By Elizabeth E. Wein
In 1943, two good friends — Maddie Brodatt and Julie Beaufort-Stuart — are brought together for a secret wartime operation.
Julie has an assignment from the Special Operations Executive to land in German-occupied France. Using false papers identifying her as a German liaison officer, Julie is to attach herself to Nazi headquarters in the region.
Maddie has been working as a civilian pilot transporting new and damaged planes across England. When the pilot scheduled to fly Julie to France is in a car accident, Maddie volunteers to pilot Julie’s plane.
Over France, Maddie runs into anti-aircraft gun fire that damages the tail gear of the plane. Unable to land, she sets Julie up to parachute from the plane. Then Maddie crash lands the plane.

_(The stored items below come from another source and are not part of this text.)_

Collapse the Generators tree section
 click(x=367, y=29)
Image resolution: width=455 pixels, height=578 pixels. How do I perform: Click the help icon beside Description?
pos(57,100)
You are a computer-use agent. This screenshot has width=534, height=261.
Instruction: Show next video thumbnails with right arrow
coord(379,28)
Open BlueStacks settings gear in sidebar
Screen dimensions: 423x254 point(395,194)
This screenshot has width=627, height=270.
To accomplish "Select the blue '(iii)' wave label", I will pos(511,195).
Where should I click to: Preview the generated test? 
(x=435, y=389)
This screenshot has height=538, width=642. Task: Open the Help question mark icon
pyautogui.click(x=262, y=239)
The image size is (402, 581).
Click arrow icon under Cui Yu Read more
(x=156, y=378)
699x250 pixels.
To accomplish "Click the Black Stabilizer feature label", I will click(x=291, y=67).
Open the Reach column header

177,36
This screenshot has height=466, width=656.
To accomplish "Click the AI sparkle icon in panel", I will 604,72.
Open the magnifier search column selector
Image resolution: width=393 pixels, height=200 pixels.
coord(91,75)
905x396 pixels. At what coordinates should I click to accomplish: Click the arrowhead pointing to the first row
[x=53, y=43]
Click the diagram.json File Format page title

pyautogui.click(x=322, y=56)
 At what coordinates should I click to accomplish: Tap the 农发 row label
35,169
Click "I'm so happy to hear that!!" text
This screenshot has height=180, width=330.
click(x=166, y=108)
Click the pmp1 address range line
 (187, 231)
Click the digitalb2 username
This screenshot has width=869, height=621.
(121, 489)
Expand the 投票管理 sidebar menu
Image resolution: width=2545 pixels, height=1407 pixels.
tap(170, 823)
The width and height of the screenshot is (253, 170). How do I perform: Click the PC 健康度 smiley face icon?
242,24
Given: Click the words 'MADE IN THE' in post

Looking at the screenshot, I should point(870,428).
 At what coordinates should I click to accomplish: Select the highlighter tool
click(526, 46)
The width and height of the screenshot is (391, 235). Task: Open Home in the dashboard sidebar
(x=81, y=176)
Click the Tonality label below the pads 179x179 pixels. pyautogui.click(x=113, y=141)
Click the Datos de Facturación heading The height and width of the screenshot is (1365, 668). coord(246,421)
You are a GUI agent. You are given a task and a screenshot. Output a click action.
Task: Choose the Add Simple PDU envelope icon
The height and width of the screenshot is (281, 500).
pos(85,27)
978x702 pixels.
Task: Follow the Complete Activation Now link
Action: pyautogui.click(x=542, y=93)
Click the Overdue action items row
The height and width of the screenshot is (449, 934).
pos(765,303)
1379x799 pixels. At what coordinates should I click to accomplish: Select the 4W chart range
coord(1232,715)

Julie sets out on her mission, but is picked up by the Germans. It turns out that she’s accidentally taken Maddie’s identification papers. She’s thrown into a Gestapo prison and tortured. She knows she’s considered a “nacht und nebel” (night and fog) prisoner — one who will disappear without a trace. She believes she will ultimately be sent to Natzweiler-Struthof, a camp where the Germans conducted medical experiments before killing prisoners.
Half of this book is written as Julie’s confession to the Germans. She’s written it in the form of a novel. Julie never loses sight of her audience — and future audiences — as she writes. She drops in information about the layout of the building and other things that might help the Allies in the future. Although she repeatedly talks of herself as a treasonous coward, much of the information she “confesses” to the Germans is false.
The second half of the novel is written from Maddie’s perspective about what happens after Julie parachutes out of the plane and Maddie struggles to get a flight back to England. Failing to do so, she becomes part of a resistance network trying to locate and free Julie and destroy the Nazi’s regional headquarters.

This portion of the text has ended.